We report a series of 14 patients with the diagnosis of obstruction after incontinence corrective surgery. They were classified in 2 groups, those who underwent retropubic procedures (5 cases) and those who underwent prolene mesh sling procedures (9 cases). We detail preoperative clinical-urodynamic parameters, and postoperative bladder outlet obstruction confirmation. Retropubic urethrolysis was performed in all patients after retropubic surgery, with the association of hysterectomy if indicated. The performance of a new sling- urethropexy was individualized. In three cases of retropubic surgery repeated urethropexy was not done. Unilateral section was performed in the sling series for all except one case of double section. A new mesh sling was performed in two cases; two cases did not undergo reoperation. Urethrolysis results were evaluated both subjectively by satisfaction degree scales and objectively by clinical-urodynamic evaluation, comparing clinical data and urodynamic parameters using the proper statistical test.
In the retropubic surgery group all patients are continent. Satisfaction degree is: very satisfied 3 patients and 2 quite satisfied. Two presented with voiding urgency not needing anticholinergic drugs, and their urodynamic data returned to normal values without post void residual. The obstructed patients in the sling group reported minimal urgency after urethrolysis in 2 cases. Two patients have stress urinary incontinence: one of them is better than before and refused to undergo a new operation; the other one, who repeated sling, developed a clinical picture of urgency-incontinence again, underwent second section and continues having stress urinary incontinence. Among 7 patients undergoing sling, 4 are very satisfied, 1 quite satisfied, 1 somewhat satisfied and 1 not at all satisfied. Voiding difficulties have disappeared in all cases; comparisons between pre and postoperative urodynamics maximum flow, detrusor pressure at maximum flow and postvoid residual show statistically significant differences. Post-urethrolysis parameters return to preoperative values.

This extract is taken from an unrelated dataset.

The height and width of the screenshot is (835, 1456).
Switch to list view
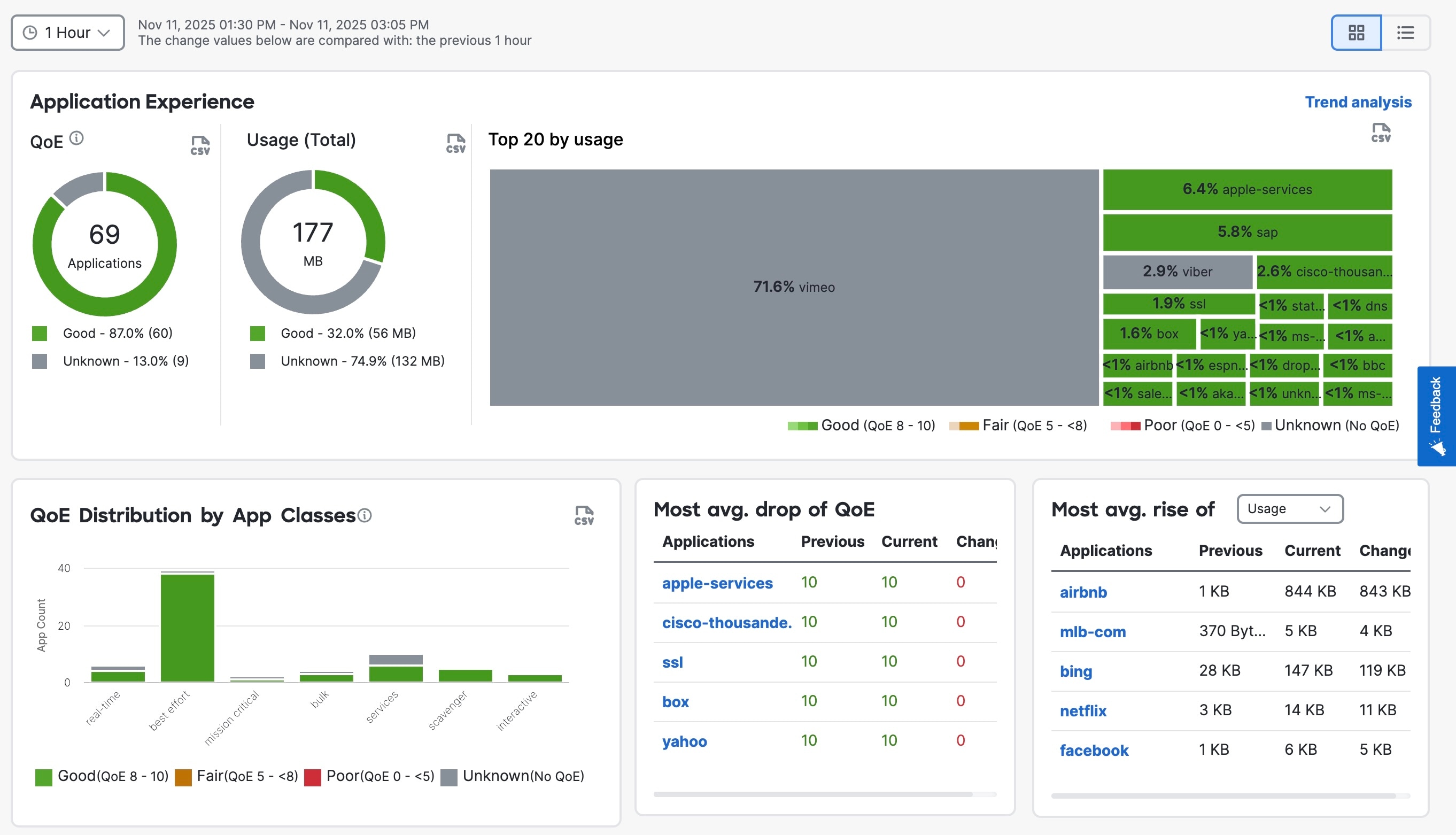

The immediate development of symptoms after surgical correction of urinary stress incontinence is the best diagnostic criteria for obstruction. Detrusor muscle responds to obstruction, but sometimes its response is so minimal that it is difficult to diagnose urodynamically. The knowledge of preoperative values helps to confirm the diagnosis. In any case, urodynamic parameters did not influence the success of urethrolysis. Urethrolysis is an effective operation to cure symptoms secondary to obstruction after incontinence corrective surgery. When a sling has been the procedure performed, probably it is not worth to perform a standard urethrolysis; a simple section of one of the branches seems to be enough to improve symptoms. Currently, there is not scientific evidence about the convenience or not of bladder neck-urethral re-suspension after urethrolysis. The only case-scenario in which it is clearly indicated is that when there is stress incontinence in addition to obstructive symptoms.